Hat tip to Nukes of HazardCongress released today its joint House-Senate omnibus appropriations bill, the FY 2008 Consolidated Appropriations Act.
GNEP took a significant hit. The bill funds the program at $179 million, $216 million below the President’s request, and roughly halfway between the House level ($120 million) and Senate level ($243 million). House and Senate Democrats, facing a losing battle with Republicans over funding for domestic programs, whacked GNEP in an effort to support funding for domestic programs. The House Energy and Water Development Appropriations Subcommittee, nevertheless, had some harsh words for “the controversial initiative.”
Global Nuclear Energy Partnership (GNEP): $179 million, $216 million below the President’s request, for the controversial initiative to reprocess spent nuclear fuel and burn long-lived radioactive materials. This project will cost tens of billions of dollars and last for decades but it continues to raise concerns among scientists and has only weak support from industry.
The National Academy of Sciences published a report earlier this year that raised significant questions about the science behind the program and questioned the government's rush to build multi-billion dollar advanced nuclear fuel facilities. NAS said the program should be scaled back and it appears Congress has taken that advice.
The Federation of American Scientists, which somewhat triumphantly noted the demise of the GNEP funding, has this caution about the prospects for passage of the massive appropriations bill.This bill was agreed by the joint Senate-House conference committee and must be voted on the floor and is subject to amendment. Once a bill gets this far, however, amendments are hard, although certainly not impossible. And, finally, keep in mind that President Bush might veto the whole thing. If that happens, the Congress might just give up and fall back on a continuing resolution, which means the country just goes back to last year’s budget. But since last year we also had a continuing resolution, a second continuing resolution would put the country back to its Fiscal Year 2006 budget, which included money for GNEP.
In essence if Congress fails to come to terms with the President over the entire budget bill, the GNEP program will continue to operate at its FY2007 funding level perhaps until well into 2008. If Congress and the President come to terms, the lower funding level will be a major headache for everyone involved in the program including national labs.

:: Data extracts ::

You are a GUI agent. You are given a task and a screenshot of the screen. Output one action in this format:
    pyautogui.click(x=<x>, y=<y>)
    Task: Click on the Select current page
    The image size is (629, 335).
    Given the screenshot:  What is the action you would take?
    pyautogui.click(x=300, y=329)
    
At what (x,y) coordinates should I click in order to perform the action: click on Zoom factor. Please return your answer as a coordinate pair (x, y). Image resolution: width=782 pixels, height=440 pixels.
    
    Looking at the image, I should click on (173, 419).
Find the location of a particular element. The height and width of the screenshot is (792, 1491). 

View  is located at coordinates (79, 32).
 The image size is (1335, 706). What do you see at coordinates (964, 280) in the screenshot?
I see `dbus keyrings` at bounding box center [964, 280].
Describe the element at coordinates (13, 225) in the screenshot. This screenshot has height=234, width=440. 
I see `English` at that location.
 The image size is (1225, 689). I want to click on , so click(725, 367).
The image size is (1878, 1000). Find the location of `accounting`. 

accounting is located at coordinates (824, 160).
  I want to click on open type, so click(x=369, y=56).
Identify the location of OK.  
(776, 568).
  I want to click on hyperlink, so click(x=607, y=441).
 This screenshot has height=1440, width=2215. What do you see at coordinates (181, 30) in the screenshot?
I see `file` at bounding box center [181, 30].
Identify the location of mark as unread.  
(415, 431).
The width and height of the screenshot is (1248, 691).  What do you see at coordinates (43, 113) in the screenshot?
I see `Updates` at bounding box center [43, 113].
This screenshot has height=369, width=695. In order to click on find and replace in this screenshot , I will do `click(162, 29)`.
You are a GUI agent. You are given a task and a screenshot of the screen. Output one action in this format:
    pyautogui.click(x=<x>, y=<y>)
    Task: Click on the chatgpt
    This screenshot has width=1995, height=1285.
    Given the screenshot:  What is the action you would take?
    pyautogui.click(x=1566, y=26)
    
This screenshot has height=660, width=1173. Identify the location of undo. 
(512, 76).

:: Activity ::
Copy the GNEP funding passage word for word, from "The Federation of" up to and including "money for GNEP.".

:: Result for this task ::
The Federation of American Scientists, which somewhat triumphantly noted the demise of the GNEP funding, has this caution about the prospects for passage of the massive appropriations bill.This bill was agreed by the joint Senate-House conference committee and must be voted on the floor and is subject to amendment. Once a bill gets this far, however, amendments are hard, although certainly not impossible. And, finally, keep in mind that President Bush might veto the whole thing. If that happens, the Congress might just give up and fall back on a continuing resolution, which means the country just goes back to last year’s budget. But since last year we also had a continuing resolution, a second continuing resolution would put the country back to its Fiscal Year 2006 budget, which included money for GNEP.